Bereits 2007 veröffentlichte Götz Kubitschek sein Buch „Provokation“ worin er erklärt, dass Aktionen gestartet werden müssen, die in der Öffentlichkeit wahrgenommen werden. Für ihn sei die Zeit des Diskurses vorbei und Provokation sei notwendig, um eine stärkere Position in der Gesellschaft zu erlangen. Kurz darauf gründete er die sogenannte „konservativ-subversive Aktion“ (KSA), eine Gruppe von Schüler*innen, die unter anderem dadurch mediale Aufmerksamkeit bekam, dass sie eine Lesung von Günther Grass zu stören versuchte. Die „KSA“ war jedoch nicht lange erfolgreich und es verwunderte daher nicht, dass sich Götz Kubitschek Jahre später, nach einem Moment der Skepsis, der „Identitären Bewegung“ zuwendete. Endlich gab es eine „Jugendbewegung“ auf der Straße, auf die er Einfluss nehmen konnte und ganz nebenbei wurden sie regelmäßige Besucher seiner Schulungen in Schnellroda und die „Akademien“ bekamen neuen Schwung.

Inzwischen sieht es allerdings nicht mehr ganz so rosig aus um das Netzwerk von Götz Kubitschek. Die „Identitäre Bewegung“ ist quasi tot, der „Flügel“, eine extrem rechte Gruppierung innerhalb der AfD wird vom Verfassungsschutz beobachtet, die Presse hat endlich Fortschritte gemacht und die unsäglichen Home Stories über den „dunklen Ritter“ eingestellt. Bei der letzten Akademie haben die Teilnehmer*innen sich vor dem Gegenprotest im Gasthaus „Zum Schäfchen“ verschanzt und Plakate vor die Fenster gehängt um nicht gesehen zu werden.

Guter Einstieg in das Thema „Neue Rechte“

Das Buch „Das IfS. Faschist*innen des 21. Jahrhunderts – Einblicke in 20 Jahre ‚Institut für Staatspolitik'“ gibt einen guten Überblick über diese Entwicklung des „IfS“ in den letzten zwanzig Jahren, zeigt Netzwerke auf und stellt die wichtigsten Akteur*innen vor.

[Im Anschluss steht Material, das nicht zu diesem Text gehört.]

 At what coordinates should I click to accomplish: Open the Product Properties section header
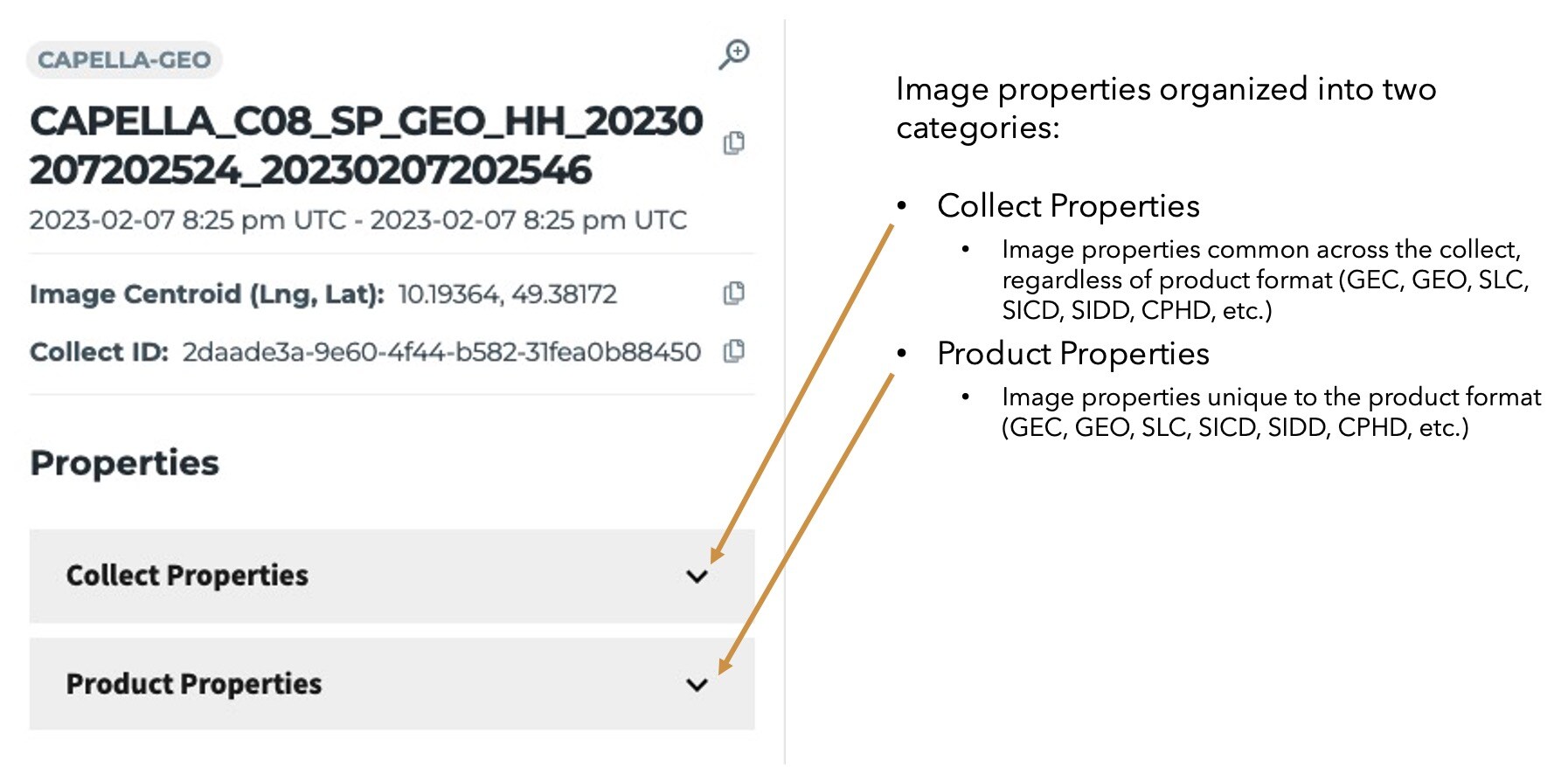392,684
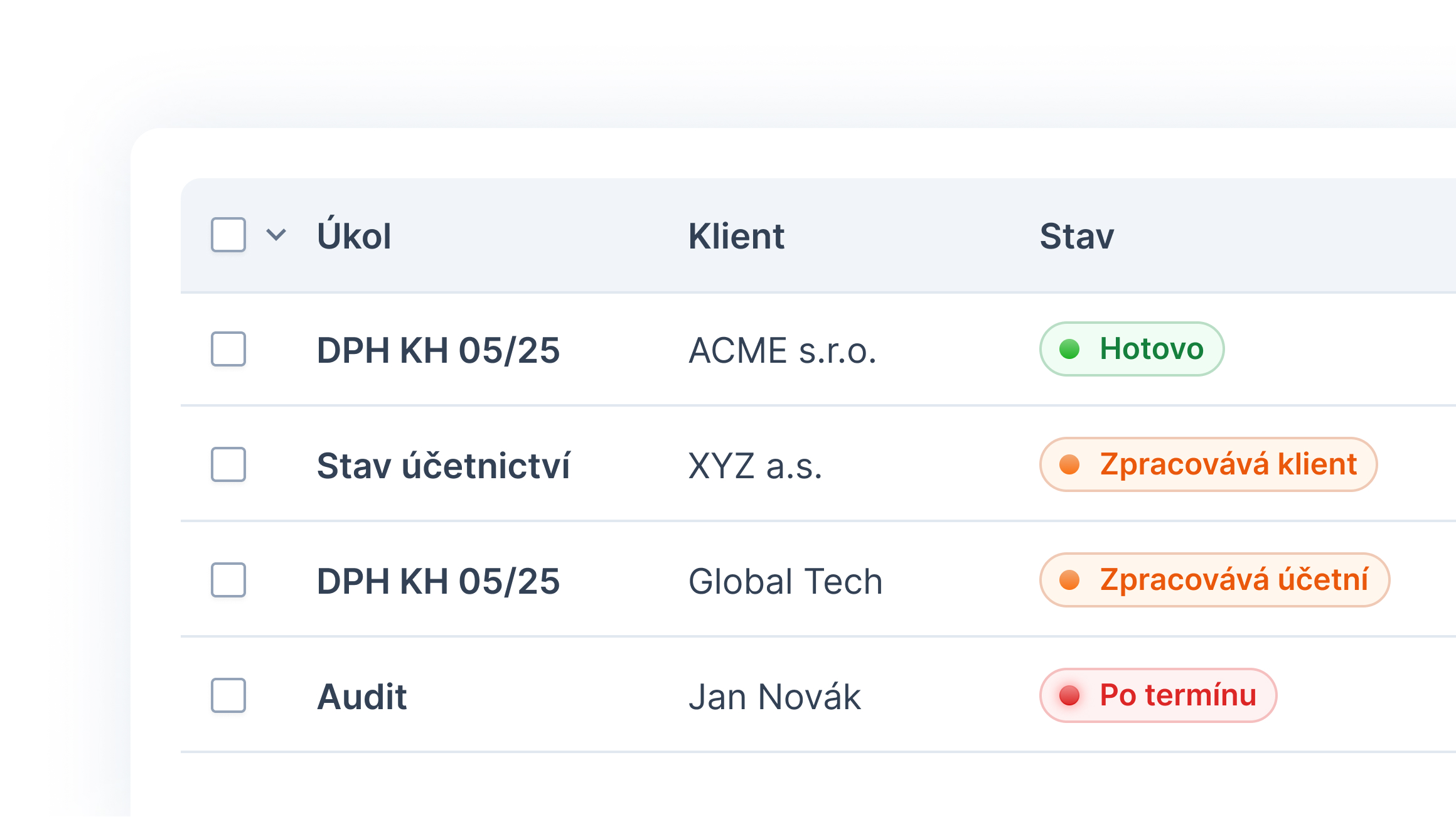The height and width of the screenshot is (819, 1456).
Task: Check the checkbox next to Stav účetnictví
Action: coord(228,465)
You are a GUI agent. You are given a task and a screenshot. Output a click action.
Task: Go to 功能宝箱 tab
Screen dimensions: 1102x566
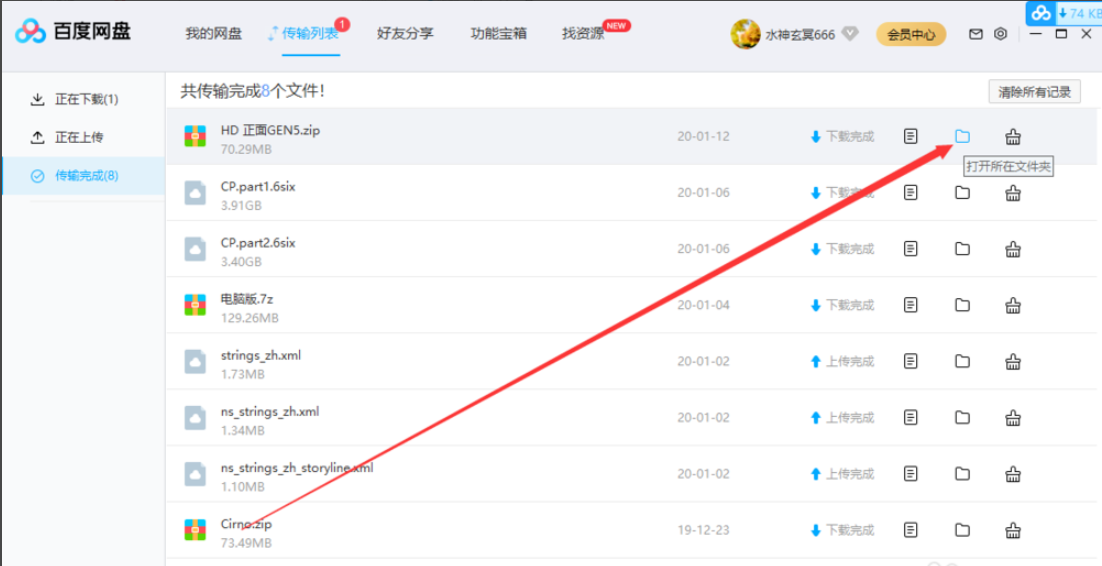click(499, 34)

Der erste Abschnitt mit Beiträgen zu Veranstaltungsformaten, Publikations- und Vertriebsstrukturen, sowie zu den führenden Akteur*innen hilft dem Leser einen Überblick über das Thema, sowie über aktuelle Entwicklungen zu gewinnen.

Die chronologische Anordnung der neuabgedruckten Beiträge des drr im zweiten Abschnitt ermöglicht es, die Entwicklung des „IfS“ nebst angeschlossenen Strukturen nachzuvollziehen. Auch wenn sich dadurch inhaltliche Dopplungen in den einzelnen Artikeln nicht vermeiden lassen. Manchmal wünscht man sich auch eine retrospektive Einordnung der bei der Niederschrift der Artikel beobachteten Entwicklungen. Jedoch liefern die Artikel Antifaschist*innen eine gute Grundlage, um diese weiterführende Auseinandersetzung zu leisten.

Die Artikel in dem Buch sind kurz und gut zu lesen und vermitteln in ihrer Gesamtheit einen Eindruck, welchen Stellenwert das „IfS“ bei der Vernetzung der „Neuen Rechten“ einnimmt. Das Buch eignet sich gut, um in die Thematik „Neue Rechte“ mit Fokus auf Schnellroda einzusteigen und sich damit politisch auseinander zu setzen.

Hervorzuheben sind auch die zahlreichen Illustrationen, in der Mehrzahl von Stephanie Heide und Mark Mühlhaus, welche die Artikel thematisch entsprechend bereichern.

Der Beitrag gibt nicht zwangsläufig die Meinung der Redaktion wieder.